First, we would like to address the appropriate cutoff value for the LIPS and the low positive predictive value (PPV) of a LIPS greater than or equal to 4 (17%) to identify patients at risk of ARDS. We evaluated the number of ARDS cases missed at several cutoff points and determined that compared with a threshold LIPS greater than or equal to 5 or greater than or equal to 6, a LIPS greater than or equal to 4 missed the least number of ARDS cases. With a LIPS greater than or equal to 4, 17% of patients will develop ARDS and only 10% of them will be missed (sensitivity 90%). Using a LIPS greater than or equal to 5 increased the percentage of patients who develop ARDS by 3% (PPV 20%), but we will miss 21% of them (sensitivity 79%). Lastly, if a LIPS greater than or equal to 6 would be used, the number of ARDS patients identified will increase by another 3% (PPV 23%) but 33% of these patients would be missed (sensitivity 67%). A higher LIPS threshold of 5 or 6 only minimally increased the number of ARDS cases identified with a much higher increase in the number of ARDS patients missed with each increase in LIPS cutoff point.

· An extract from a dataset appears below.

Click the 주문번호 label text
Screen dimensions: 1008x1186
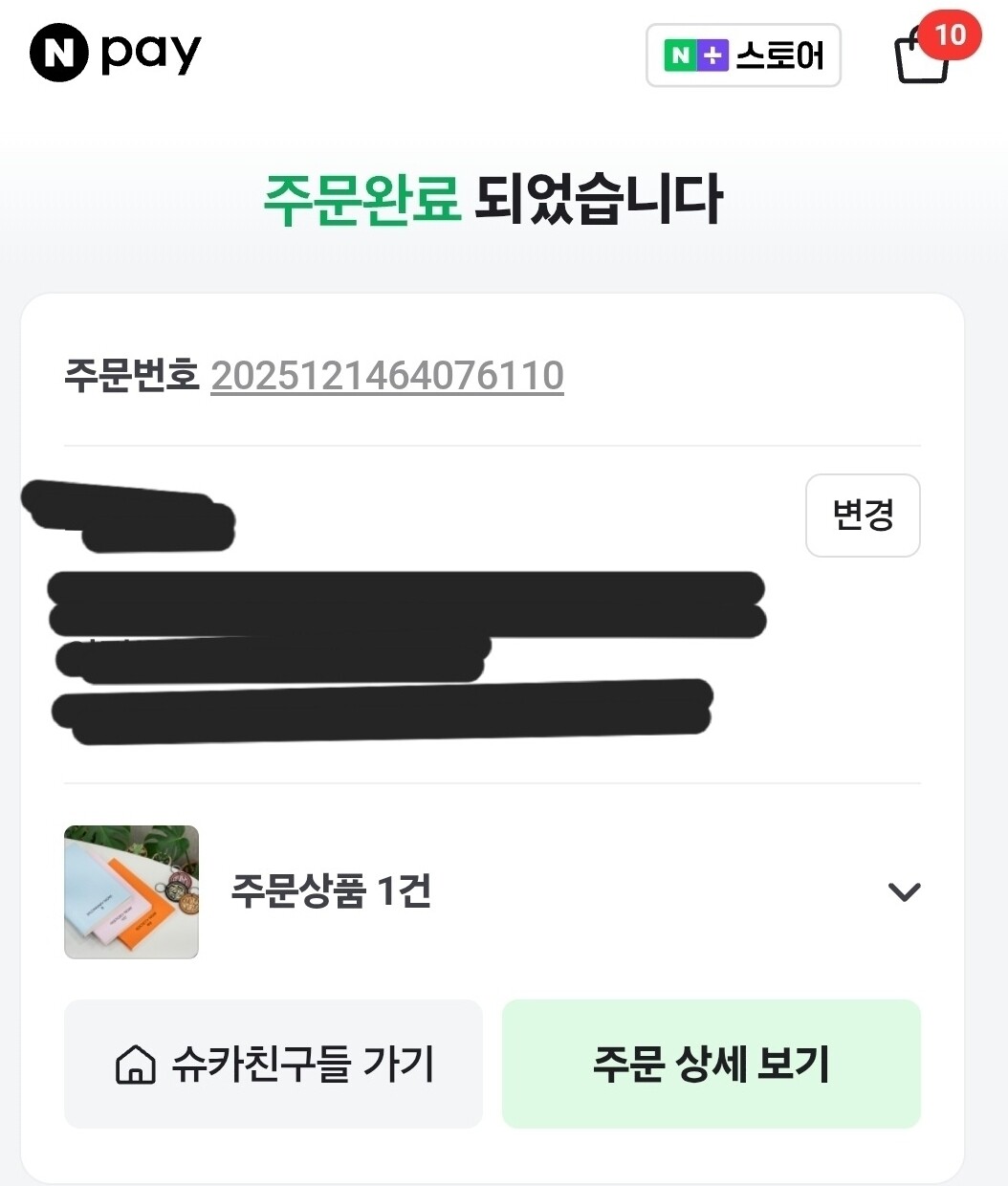(x=131, y=376)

Furthermore, the low PPV of a LIPS greater than or equal to 4 in this study is similar to the PPV of 18% in the original LIPS study (3). Since the great majority of patients with predisposing conditions do not develop ARDS (4), a LIPS greater than or equal to 4 is clinically useful if the preventive interventions applied to the patients at risk are associated with low costs and risks.

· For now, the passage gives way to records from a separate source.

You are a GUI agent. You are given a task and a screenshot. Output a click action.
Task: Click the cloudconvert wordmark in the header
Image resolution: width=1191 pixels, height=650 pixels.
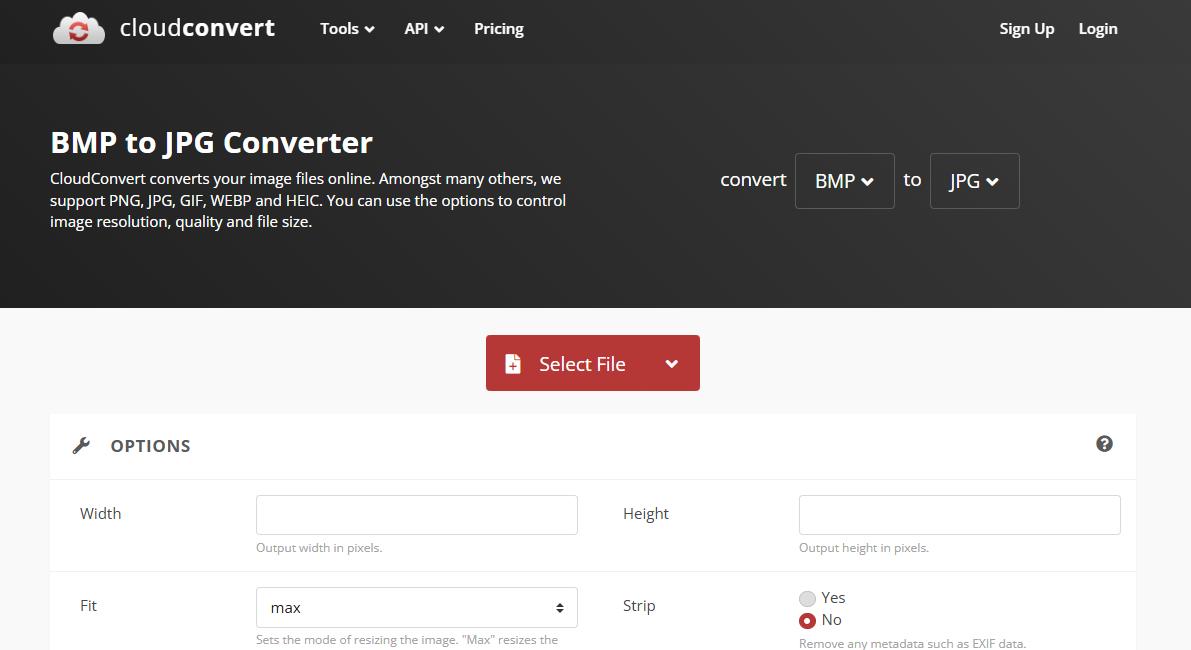[196, 28]
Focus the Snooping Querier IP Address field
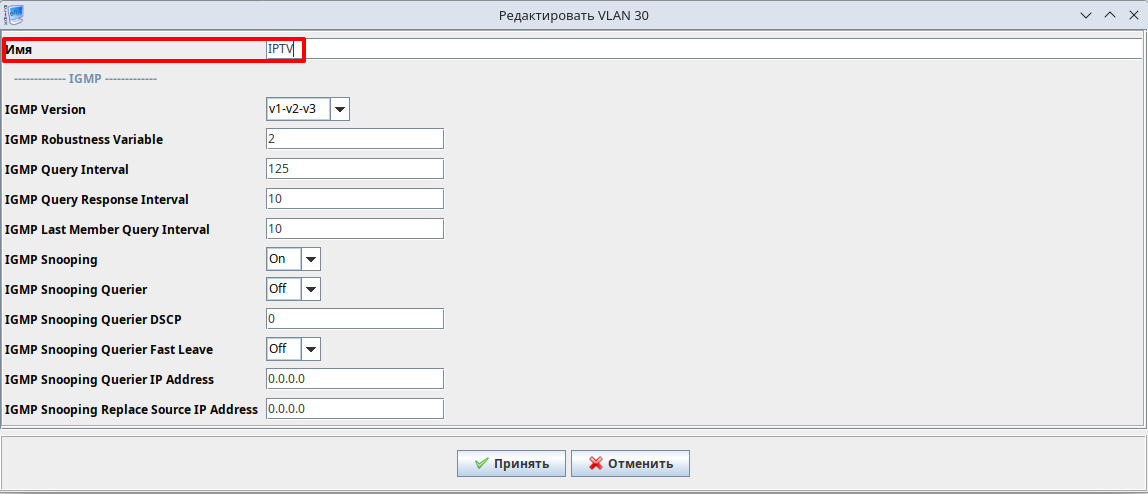Screen dimensions: 1148x494 pyautogui.click(x=354, y=379)
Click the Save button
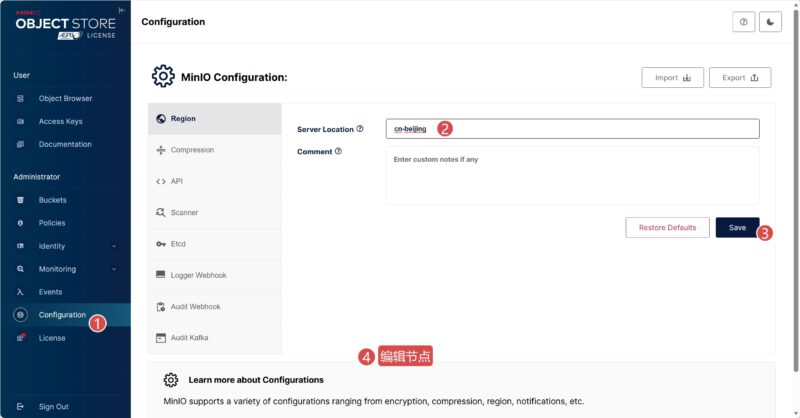This screenshot has height=418, width=800. tap(737, 228)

Second, since the aim of the study was to validate the LIPS as a prediction rule to identify non-ED patients at risk of ARDS at the time of clinical deterioration, the data collected included clinical characteristics, laboratory data, and interventions prior to or at the time of critical care contact. We did not include data to determine ARDS severity or evaluate whether the severity of ARDS predicted mortality as these analyses were unrelated to the main scope of this study.
Third, we agree with Kida et al (1) that some of the patients in this cohort could have developed ARDS if they survived long enough. Of 200 deaths during the hospitalization, 140 patients died without ARDS, 47 (33%) of these patients died within the first 3 days and 77 (55%) within the first week after critical care contact. Due to the high mortality in this cohort and high number of patients dying within 7 days of clinical deterioration, we additionally performed all analyses including a composite outcome of ARDS or death as well as a competing risk analysis where early mortality was modeled as the competing risk for ARDS. After accounting for the risk of hospital death, patients with a LIPS greater than or equal to 4 had a significant four-fold increased risk of developing ARDS (hazard ratio, 3.71; 95% CI, 2.05–6.72).